[Data shown]:
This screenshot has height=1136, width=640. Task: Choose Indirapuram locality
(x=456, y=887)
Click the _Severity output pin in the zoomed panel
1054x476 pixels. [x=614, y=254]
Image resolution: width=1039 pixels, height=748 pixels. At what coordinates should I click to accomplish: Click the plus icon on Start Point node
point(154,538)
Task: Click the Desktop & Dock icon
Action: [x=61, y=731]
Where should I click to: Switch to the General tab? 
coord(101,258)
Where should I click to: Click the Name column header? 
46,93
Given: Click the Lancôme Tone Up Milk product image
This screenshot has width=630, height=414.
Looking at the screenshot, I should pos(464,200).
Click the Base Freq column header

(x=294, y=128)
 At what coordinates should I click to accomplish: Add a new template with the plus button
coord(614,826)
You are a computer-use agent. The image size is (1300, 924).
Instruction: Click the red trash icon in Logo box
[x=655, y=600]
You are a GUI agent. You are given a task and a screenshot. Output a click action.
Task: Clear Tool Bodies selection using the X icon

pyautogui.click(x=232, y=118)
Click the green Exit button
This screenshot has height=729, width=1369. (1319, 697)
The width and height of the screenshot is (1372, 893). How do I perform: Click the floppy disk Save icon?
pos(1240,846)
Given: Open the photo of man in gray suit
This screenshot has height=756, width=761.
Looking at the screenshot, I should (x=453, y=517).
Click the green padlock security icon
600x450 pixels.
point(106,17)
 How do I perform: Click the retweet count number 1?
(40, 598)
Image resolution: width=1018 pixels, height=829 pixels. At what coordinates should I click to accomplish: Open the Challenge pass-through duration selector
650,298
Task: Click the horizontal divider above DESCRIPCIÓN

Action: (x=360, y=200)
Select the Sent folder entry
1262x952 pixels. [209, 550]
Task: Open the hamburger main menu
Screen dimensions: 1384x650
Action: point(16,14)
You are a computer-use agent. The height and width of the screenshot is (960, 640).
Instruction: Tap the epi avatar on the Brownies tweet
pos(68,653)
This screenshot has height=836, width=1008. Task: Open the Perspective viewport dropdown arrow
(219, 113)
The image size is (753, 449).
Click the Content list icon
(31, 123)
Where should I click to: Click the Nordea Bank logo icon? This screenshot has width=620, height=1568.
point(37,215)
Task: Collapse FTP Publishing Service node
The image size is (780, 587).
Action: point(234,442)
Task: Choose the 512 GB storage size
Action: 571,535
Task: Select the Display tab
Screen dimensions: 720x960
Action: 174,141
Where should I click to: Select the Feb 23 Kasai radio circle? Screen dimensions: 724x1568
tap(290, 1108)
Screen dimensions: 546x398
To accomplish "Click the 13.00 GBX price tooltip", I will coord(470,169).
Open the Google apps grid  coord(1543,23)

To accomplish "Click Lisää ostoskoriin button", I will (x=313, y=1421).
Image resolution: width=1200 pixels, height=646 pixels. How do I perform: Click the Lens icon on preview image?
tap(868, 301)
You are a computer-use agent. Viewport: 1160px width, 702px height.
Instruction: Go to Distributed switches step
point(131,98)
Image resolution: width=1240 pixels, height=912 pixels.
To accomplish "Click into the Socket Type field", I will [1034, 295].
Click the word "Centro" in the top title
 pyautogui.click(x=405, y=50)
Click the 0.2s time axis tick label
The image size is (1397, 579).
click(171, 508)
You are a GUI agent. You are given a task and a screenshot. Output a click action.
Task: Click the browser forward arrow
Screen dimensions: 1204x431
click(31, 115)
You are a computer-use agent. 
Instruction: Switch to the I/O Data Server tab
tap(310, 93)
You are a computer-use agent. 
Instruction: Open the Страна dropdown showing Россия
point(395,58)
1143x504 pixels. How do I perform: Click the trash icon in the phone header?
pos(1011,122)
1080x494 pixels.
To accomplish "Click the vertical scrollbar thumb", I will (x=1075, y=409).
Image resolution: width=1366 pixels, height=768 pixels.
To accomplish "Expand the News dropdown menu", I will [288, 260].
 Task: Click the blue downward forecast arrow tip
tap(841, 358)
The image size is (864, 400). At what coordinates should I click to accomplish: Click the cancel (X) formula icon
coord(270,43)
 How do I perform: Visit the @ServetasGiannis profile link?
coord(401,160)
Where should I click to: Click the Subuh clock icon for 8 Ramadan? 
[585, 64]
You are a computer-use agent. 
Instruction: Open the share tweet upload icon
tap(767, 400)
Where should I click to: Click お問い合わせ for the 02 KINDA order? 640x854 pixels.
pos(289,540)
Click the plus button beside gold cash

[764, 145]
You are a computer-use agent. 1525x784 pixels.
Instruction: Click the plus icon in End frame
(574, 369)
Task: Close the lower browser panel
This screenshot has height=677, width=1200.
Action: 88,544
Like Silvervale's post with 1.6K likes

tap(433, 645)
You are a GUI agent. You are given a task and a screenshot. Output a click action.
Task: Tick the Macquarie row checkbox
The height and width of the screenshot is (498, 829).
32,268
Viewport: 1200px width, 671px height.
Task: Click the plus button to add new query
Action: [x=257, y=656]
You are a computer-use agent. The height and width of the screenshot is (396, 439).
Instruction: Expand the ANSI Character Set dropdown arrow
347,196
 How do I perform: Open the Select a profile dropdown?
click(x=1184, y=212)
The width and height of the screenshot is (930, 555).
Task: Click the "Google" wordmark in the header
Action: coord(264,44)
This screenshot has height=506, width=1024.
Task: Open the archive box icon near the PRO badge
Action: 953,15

[Directions]: Across all the records above, find each line with "browser" in it and copy it.

[Output below]:
Task: Click the browser forward arrow
Task: Close the lower browser panel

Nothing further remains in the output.